Les rapports Gomery et Bastarache ont évité le piège qui consiste à penser que l’on peut régler de manière durable les problèmes éthiques auxquels font face nos institutions publiques en énonçant des codes de déontologie. Ils ont plutôt ciblé les causes profondes de la tendance que ces institutions présentent à donner lieu à des comportements moralement problématiques. Or, nous avons tendance à ne retenir que la partie de ces rapports qui statue sur les événements précis qui ont donné lieu à la création de commissions d’enquête. Cela est sans doute dû à la nature irréductiblement narrative de notre entendement éthique. Mais l’individualisation de l’éthique à laquelle cette manière de concevoir l’éthique donne lieu risque de nous rendre insensibles aux leçons les plus porteuses de ces deux rapports.

Haut de page

Entrées d’index

Haut de page

Texte intégral

1Nous vivons dans une époque de soupçon systématique à l’égard des institutions publiques. Il faut reconnaître d’emblée que les politiciens et les personnes occupant d’importants rôles dans des institutions très importantes de notre société et du monde ont beaucoup fait ces derniers temps pour nourrir le sentiment qui habite une proportion importante de la population, selon lequel nos politiciens, nos juges, nos hommes d’affaires, et j’en passe, ne sont pas dignes de confiance. Scandale des commandites, pratiques douteuses dans les institutions financières, corruption apparemment sans borne dans le domaine de la construction et de l’octroi de contrats municipaux et, tout récemment, perception de trafic d’influence dans le processus de nomination des juges, tous ces épisodes font que la méfiance citoyenne est à son plus haut point.

2Ce réflexe peut cependant nous induire en erreur, à tout le moins, peut nous lancer sur de mauvaises pistes de solution. Devant la corruption apparemment endémique de nos institutions politiques, juridiques, financières et autres, un réflexe tout à fait naturel consiste à vouloir lier les pieds et les mains de ceux qui occupent des rôles de grande responsabilité en leur imposant des règles définissant avec autant de précision que possible les manquements à l’éthique qu’ils se doivent à tout prix d’éviter, et des mécanismes de surveillance qui détecteront et sanctionneront toute dérogation.
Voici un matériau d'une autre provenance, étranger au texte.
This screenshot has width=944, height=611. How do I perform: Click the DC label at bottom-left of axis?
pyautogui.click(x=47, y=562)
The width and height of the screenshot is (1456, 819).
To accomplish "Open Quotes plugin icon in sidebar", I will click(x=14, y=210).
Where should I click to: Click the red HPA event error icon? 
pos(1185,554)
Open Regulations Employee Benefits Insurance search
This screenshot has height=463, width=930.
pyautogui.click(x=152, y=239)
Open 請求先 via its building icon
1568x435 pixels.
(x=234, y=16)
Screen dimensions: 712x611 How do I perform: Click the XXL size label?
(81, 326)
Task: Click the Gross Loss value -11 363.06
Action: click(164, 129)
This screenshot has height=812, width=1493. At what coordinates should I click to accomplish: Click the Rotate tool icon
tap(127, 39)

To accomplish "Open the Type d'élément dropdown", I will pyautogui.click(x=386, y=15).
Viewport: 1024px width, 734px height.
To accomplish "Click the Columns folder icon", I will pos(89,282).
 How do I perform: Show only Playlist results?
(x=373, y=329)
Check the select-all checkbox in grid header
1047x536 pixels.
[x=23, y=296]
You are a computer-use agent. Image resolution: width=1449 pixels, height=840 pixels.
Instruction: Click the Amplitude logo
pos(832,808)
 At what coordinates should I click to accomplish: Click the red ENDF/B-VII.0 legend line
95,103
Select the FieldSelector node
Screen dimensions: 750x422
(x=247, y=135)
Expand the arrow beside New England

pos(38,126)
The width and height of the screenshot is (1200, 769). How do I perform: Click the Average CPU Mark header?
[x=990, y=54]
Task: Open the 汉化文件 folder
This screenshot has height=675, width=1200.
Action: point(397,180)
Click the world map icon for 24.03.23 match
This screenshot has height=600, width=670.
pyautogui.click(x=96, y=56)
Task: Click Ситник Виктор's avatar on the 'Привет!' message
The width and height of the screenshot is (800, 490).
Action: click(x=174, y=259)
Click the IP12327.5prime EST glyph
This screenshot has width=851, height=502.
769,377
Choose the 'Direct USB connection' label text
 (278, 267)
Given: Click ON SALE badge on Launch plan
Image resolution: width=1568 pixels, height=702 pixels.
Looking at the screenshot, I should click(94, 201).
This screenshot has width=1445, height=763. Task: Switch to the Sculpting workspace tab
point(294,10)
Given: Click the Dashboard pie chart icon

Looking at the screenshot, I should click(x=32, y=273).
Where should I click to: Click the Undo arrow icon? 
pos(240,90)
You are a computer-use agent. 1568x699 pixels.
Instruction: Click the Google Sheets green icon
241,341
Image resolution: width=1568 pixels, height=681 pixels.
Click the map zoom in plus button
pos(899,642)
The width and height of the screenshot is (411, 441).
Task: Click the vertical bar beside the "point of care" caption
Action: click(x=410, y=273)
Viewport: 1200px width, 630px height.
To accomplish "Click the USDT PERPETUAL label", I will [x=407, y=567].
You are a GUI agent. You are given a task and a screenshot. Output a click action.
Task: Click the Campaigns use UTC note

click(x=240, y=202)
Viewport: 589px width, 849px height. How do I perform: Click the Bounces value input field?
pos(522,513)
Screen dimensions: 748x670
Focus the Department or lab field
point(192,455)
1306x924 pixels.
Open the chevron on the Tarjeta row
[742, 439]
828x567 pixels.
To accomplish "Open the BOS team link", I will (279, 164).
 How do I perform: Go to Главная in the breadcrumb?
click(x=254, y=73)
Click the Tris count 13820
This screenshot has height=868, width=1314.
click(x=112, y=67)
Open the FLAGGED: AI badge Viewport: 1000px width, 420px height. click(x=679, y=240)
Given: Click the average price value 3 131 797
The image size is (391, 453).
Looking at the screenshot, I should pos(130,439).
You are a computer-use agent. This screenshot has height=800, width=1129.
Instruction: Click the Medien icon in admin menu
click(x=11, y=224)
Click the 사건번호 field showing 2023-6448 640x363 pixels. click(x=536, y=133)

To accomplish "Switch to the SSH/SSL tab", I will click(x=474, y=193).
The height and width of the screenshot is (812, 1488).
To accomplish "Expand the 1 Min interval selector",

Nous avons donc vu proliférer dans différents domaines professionnels des codes de déontologie et des « commissaires à l’éthique » dont le rôle est, pour reprendre la formule de Michel Foucault dans un sens assez différent de celui qu’il avait prévu, de surveiller et de punir.

3Il nous faut pour au moins trois raisons éviter la solution de la facilité qui consiste à penser que de tels mécanismes de réglementation suffiront pour mettre fin aux problèmes de corruption qui nous préoccupent.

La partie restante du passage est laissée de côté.